La iniciativa, adoptada por 34 votos a favor y ninguno en contra, pasó ahora a la Cámara de Diputados para su tercer trámite constitucional. Conocida como la Ley de incendios, esta normativa incluye medidas como la obligatoriedad de cortafuegos en predios de riesgo, restricciones al cambio de uso de suelo en zonas recientemente afectadas por siniestros y mayores exigencias de prevención a empresas forestales y propietarios.
La iniciativa reconoce la zona de interfaz urbano-rural como área de alto peligro y regula la autorización de nuevos proyectos en esos sectores.
También refuerza el rol del Estado en la prevención, coordinación y fiscalización para el cumplimiento de las medidas.
Asimismo, establece patrullajes para prevenir los incendios intencionales y la labor pericial del Servicio Nacional de Prevención y Respuesta ante Desastres.

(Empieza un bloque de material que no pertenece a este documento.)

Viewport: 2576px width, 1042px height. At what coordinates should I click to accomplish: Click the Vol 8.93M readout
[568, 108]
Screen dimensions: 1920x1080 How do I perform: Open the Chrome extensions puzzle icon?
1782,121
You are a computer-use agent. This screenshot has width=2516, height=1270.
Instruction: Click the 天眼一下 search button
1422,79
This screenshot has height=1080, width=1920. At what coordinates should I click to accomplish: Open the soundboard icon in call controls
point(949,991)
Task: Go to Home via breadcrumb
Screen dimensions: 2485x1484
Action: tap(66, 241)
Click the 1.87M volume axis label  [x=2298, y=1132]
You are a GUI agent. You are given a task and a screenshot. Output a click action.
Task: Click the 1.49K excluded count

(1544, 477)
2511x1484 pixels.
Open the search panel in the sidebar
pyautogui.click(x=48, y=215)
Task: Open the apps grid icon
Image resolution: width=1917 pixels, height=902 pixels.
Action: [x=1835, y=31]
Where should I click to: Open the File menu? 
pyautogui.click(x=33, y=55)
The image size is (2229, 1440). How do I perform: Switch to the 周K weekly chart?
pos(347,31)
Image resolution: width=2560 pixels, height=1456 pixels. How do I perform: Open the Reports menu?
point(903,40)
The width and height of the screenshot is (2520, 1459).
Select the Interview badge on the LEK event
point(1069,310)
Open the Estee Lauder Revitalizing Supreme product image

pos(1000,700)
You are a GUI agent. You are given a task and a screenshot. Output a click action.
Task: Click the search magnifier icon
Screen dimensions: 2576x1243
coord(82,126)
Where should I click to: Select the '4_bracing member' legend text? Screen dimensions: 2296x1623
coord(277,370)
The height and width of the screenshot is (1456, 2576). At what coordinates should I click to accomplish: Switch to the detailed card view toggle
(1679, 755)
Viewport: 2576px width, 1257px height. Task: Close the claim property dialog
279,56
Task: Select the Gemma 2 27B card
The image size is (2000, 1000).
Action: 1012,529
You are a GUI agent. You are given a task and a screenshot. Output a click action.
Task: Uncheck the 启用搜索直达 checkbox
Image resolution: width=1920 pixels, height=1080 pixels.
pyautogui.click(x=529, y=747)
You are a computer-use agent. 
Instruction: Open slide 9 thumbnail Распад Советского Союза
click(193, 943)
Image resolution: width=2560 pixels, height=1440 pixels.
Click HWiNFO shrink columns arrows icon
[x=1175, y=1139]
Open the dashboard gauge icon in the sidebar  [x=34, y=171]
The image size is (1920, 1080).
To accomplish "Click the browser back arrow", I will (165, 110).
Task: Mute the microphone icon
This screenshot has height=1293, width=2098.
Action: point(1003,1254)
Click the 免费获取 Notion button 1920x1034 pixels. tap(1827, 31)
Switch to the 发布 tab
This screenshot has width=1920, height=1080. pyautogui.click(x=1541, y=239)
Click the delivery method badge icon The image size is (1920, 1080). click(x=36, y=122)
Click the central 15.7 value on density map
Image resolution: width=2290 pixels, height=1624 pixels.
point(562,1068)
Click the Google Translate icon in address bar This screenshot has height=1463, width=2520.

El centro sur de Chile está impactado hoy por graves incendios forestales que ya dejaron un saldo de 21 muertos, más de dos mil viviendas destruidas y 46 mil hectáreas de bosques y pastizales arrasados.
La víspera, activistas de Greenpeace realizaron una manifestación frente al Congreso Nacional, en Valparaíso, para exigir la aprobación de la ley.
Advirtieron los manifestantes que la iniciativa lleva años estancada en la Comisión de Hacienda del Senado, presidida por la futura ministra Ximena Rincón, pese a que cada verano se registran tragedias similares a la ocurrida ahora en Ñuble y Biobío.